Jörg Krämer: Der Dax ist im freien Fall, kurzfristig überwiegen klar die Risiken. Verlässliche Marken zum Wiedereinstieg kann man in dieser Situation nicht geben.

Ist es sinnvoll, jetzt aus Aktien rauszugehen, um Verluste zu begrenzen?
Das kann man nicht generell beantworten. Aber es spricht einiges dafür, dass sich die Märkte mittelfristig wieder erholen. Schließlich können Anleger mit Anleihen kaum noch etwas verdienen; insofern wird der Zeitpunkt kommen, nach starken Kurseinbrüchen wieder einen Einstieg in Aktien zu erwägen. Das gilt umso mehr, als sich die Volkswirtschaften in der Vergangenheit von Epidemien immer wieder erholt haben.

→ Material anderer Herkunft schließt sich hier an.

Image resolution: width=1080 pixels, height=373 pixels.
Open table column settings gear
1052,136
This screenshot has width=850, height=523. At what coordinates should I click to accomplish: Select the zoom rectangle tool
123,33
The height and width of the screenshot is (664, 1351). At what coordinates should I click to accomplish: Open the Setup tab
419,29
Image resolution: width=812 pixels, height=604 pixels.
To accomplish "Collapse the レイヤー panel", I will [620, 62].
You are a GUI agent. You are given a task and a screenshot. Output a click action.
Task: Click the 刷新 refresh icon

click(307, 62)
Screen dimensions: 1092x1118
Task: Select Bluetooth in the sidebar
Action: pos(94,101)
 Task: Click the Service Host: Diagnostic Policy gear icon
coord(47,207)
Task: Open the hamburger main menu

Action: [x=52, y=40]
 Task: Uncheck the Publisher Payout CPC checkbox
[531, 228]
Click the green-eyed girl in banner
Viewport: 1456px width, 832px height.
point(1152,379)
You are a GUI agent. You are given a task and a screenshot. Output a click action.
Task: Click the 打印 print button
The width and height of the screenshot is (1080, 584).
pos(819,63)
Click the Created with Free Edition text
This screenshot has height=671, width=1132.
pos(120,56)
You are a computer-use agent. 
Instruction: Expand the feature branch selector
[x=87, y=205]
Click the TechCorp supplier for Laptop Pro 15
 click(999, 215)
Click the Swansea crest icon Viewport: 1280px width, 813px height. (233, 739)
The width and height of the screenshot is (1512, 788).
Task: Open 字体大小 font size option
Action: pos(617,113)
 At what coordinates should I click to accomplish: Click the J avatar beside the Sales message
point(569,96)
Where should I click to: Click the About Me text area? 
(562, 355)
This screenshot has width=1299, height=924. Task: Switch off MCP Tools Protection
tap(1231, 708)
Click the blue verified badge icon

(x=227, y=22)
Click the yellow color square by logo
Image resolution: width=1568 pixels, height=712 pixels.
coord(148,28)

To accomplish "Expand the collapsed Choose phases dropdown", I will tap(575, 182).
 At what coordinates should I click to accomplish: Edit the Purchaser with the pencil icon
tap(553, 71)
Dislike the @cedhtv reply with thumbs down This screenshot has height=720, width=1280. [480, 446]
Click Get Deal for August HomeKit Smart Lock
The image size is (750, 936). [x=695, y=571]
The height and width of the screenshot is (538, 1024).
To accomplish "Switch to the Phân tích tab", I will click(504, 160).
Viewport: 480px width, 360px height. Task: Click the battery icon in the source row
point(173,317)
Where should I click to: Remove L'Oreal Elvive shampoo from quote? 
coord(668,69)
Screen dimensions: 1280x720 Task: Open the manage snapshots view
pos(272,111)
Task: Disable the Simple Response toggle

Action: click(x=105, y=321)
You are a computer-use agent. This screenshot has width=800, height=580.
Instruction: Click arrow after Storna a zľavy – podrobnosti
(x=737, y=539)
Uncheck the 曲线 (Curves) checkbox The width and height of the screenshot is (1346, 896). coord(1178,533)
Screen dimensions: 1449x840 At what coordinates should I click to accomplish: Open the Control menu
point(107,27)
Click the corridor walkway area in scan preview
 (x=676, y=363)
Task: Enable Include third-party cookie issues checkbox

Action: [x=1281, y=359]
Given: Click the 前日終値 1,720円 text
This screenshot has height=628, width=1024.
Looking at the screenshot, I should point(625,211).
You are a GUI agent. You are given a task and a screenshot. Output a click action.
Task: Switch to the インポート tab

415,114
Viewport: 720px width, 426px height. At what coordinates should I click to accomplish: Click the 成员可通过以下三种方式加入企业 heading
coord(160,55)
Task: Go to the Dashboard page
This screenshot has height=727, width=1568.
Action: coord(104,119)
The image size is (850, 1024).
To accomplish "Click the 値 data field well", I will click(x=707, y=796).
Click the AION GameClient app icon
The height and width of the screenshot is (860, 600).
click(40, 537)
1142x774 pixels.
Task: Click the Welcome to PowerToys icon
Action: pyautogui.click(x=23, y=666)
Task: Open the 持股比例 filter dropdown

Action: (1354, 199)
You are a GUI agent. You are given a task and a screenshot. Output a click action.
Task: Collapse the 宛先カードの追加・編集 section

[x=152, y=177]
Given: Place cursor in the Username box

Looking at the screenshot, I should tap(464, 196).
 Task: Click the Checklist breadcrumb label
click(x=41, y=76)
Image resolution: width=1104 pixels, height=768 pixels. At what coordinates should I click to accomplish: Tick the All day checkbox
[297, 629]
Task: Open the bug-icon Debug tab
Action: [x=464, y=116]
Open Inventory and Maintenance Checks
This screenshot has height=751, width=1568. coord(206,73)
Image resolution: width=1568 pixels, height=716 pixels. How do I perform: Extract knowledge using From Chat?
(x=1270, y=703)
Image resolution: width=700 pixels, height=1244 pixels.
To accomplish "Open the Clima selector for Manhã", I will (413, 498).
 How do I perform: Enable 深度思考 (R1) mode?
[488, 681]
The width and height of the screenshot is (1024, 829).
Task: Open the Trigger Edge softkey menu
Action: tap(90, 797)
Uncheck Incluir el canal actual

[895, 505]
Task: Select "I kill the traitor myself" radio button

Wie groß schätzen Sie das Risiko ein, dass die deutsche Wirtschaft in eine Rezession fällt?
In der Tat dürfte Corona das deutsche Bruttoinlandsprodukt im ersten Quartal sinken lassen. So dürften die Exporte nach China um bis zu 10% fallen. Außerdem leiden immer mehr deutsche Unternehmen unter fehlenden Zulieferungen aus China. Hinzu kommt die allgemeine Verunsicherung der Bevölkerung. Das könnte auch noch das zweite Quartal belasten. Insofern gibt es bei den Konjunkturprognosen deutliche Abwärtsrisiken auch für das gesamte Jahr 2020. Dennoch würde ich das nicht als eine Rezession beschreiben. Spätestens im dritten Quartal dürfte es wieder nach oben gehen, zumal die Industrieproduktion in China in dieser Woche den Tiefpunkt durchschritten haben sollte.

Sollte die Bundesregierung mit einem Konjunkturprogramm gegensteuern?
Wir haben kein Nachfrageproblem, auf das die Regierung mit einem Konjunkturprogramm antworten müsste. Notwendig ist stattdessen eine professionelle Epidemie-Bekämpfung. Das schafft Vertrauen in der Bevölkerung und begrenzt wirksam den wirtschaftlichen Schaden. Wenn erst einmal ein Ende der Epidemie absehbar ist, wird sich die Konjunktur wieder erholen.

Sollte die EZB mit weiteren Zinssenkungen gegensteuern?
Der EZB-Einlagensatz ist schon lange negativ. Konsumenten und Unternehmen haben wegen der lockeren Geldpolitik doch schon längst alle Ausgaben vorgezogen. Die Geldpolitik hat ihr Pulver weitgehend verschossen. Die EZB sollte Ruhe bewahren und durch die Corona-Delle hindurchschauen. Das ist die Stunde der Gesundheitspolitiker und nicht der Geldpolitiker.